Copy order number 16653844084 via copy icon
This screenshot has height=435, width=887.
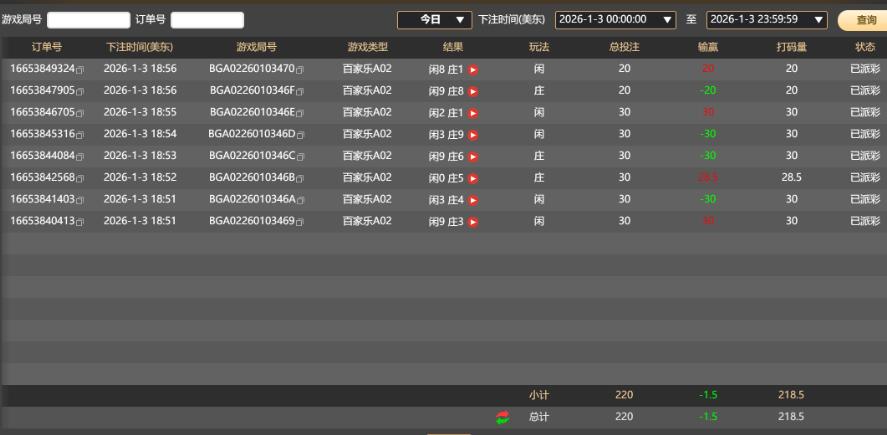(x=80, y=157)
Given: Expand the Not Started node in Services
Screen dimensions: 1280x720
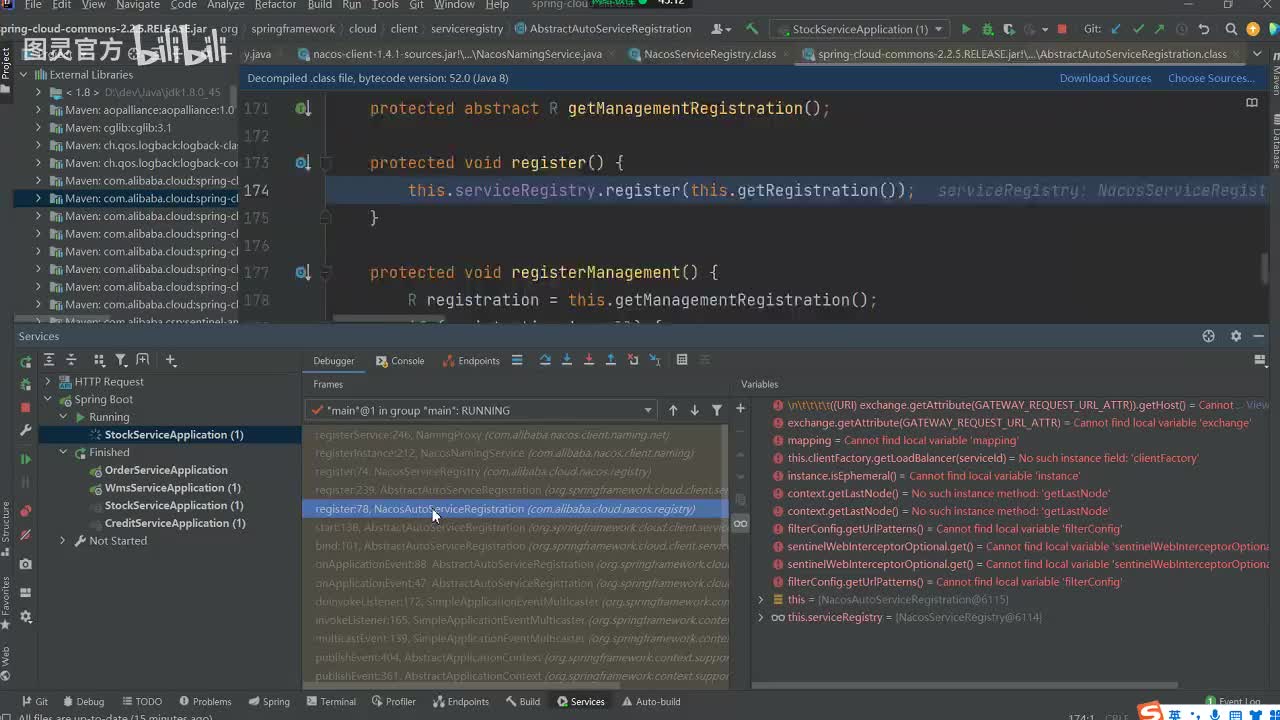Looking at the screenshot, I should click(63, 541).
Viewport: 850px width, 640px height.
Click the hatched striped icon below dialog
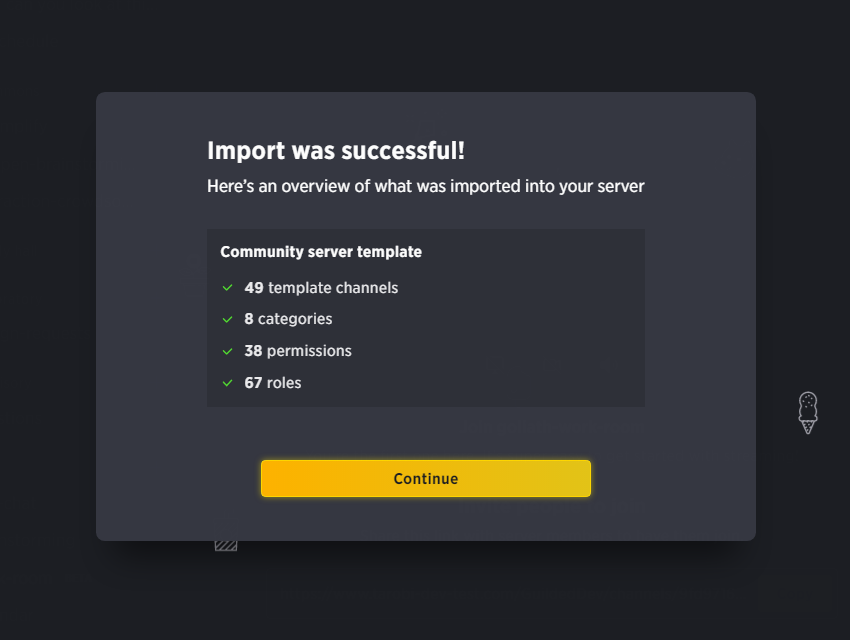coord(226,546)
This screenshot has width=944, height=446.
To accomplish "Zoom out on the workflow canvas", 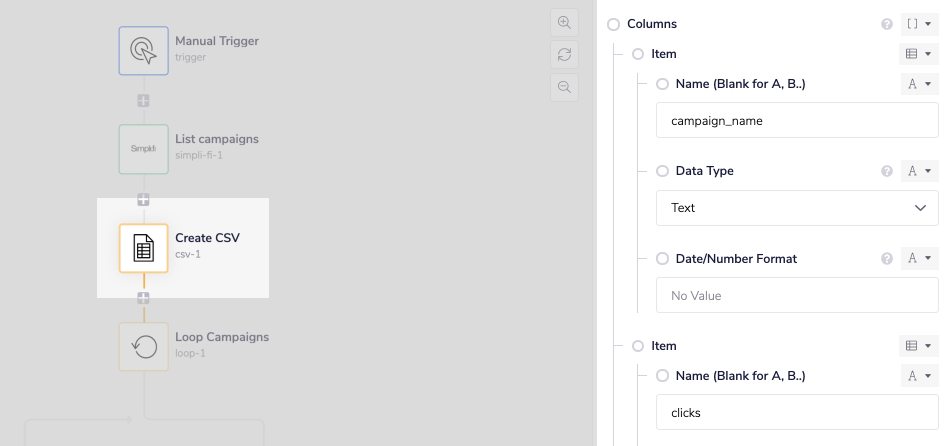I will (565, 87).
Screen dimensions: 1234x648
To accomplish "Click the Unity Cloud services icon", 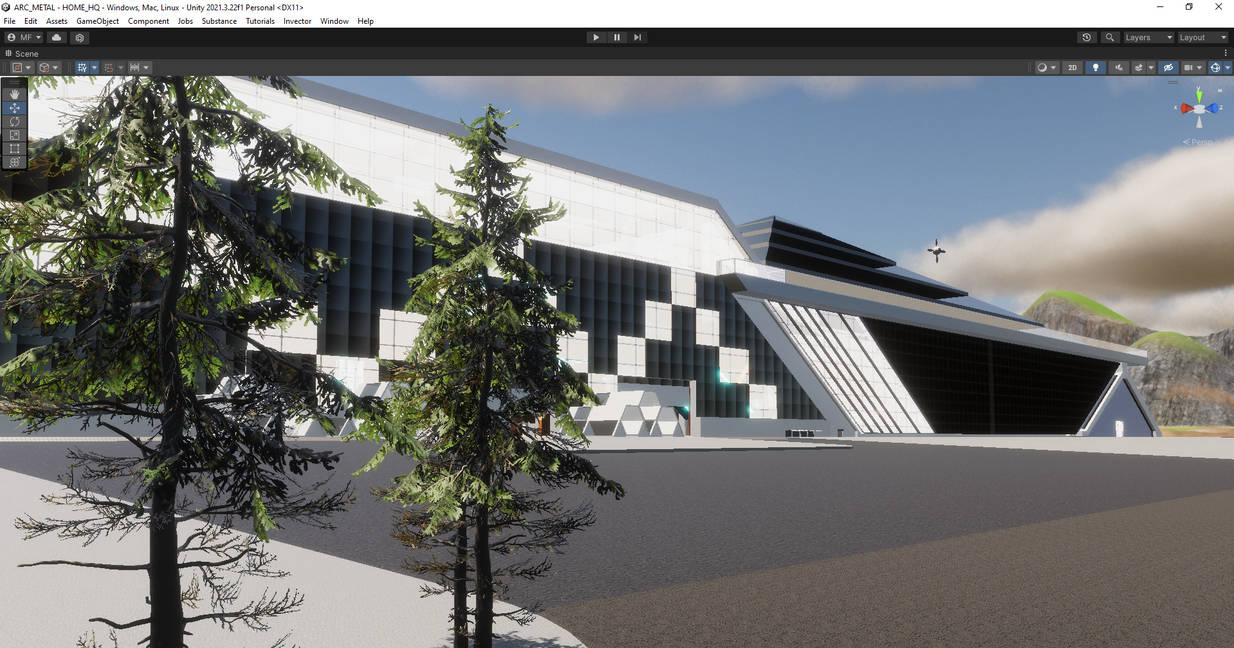I will pyautogui.click(x=56, y=37).
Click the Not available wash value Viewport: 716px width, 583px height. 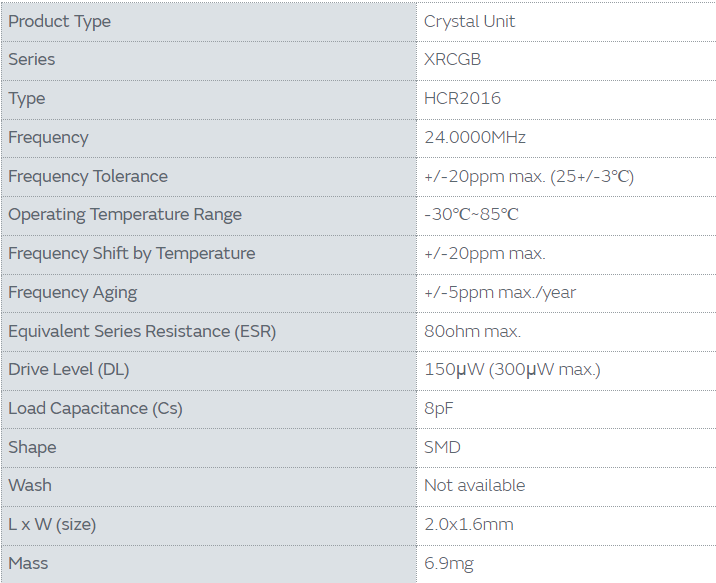[474, 485]
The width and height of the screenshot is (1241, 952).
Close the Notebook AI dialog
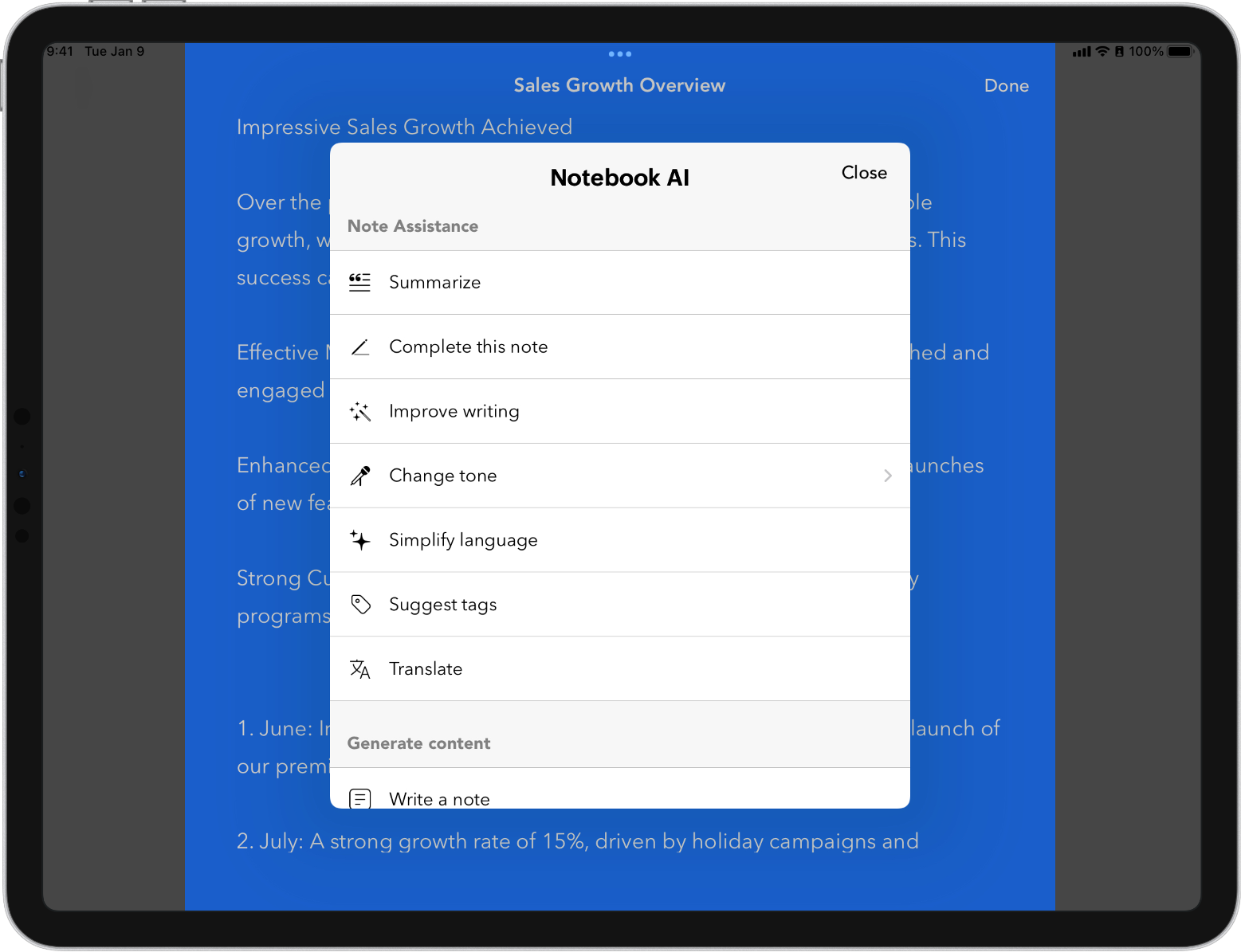[864, 173]
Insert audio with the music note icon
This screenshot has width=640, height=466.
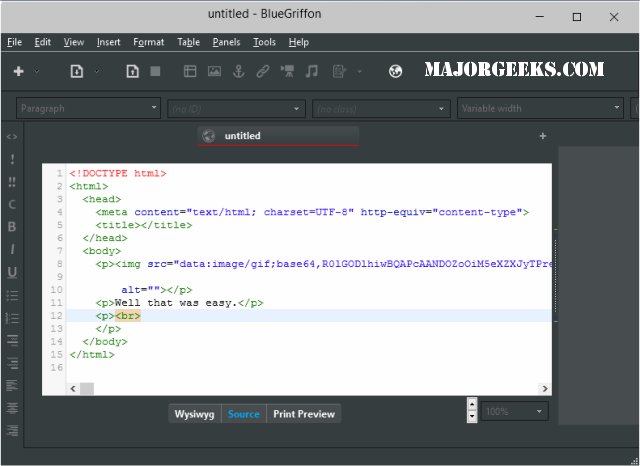tap(312, 71)
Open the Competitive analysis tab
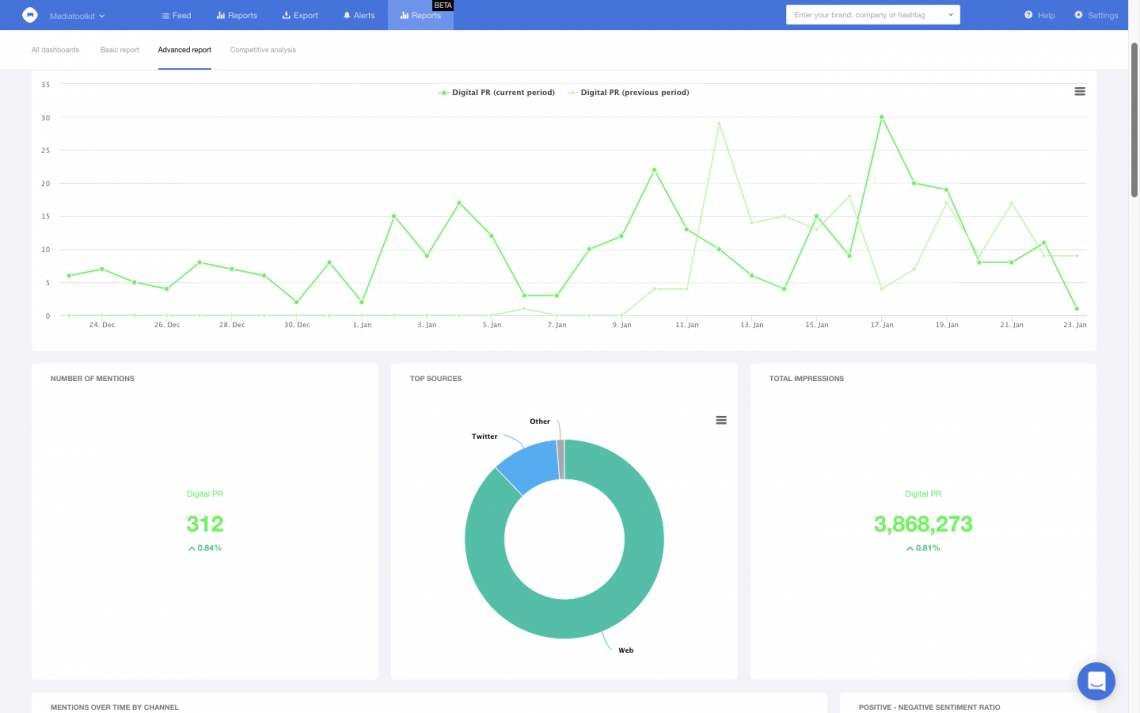This screenshot has width=1140, height=713. (x=262, y=49)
**********
_What you will do_
No pictures belong in the answer. It must repeat exactly the lines from the line with "Insert audio with the music note icon" through the final line of the records.

_Answer below_
Insert audio with the music note icon
This screenshot has width=640, height=466.
tap(312, 71)
Open the Competitive analysis tab
This screenshot has width=1140, height=713. (x=262, y=49)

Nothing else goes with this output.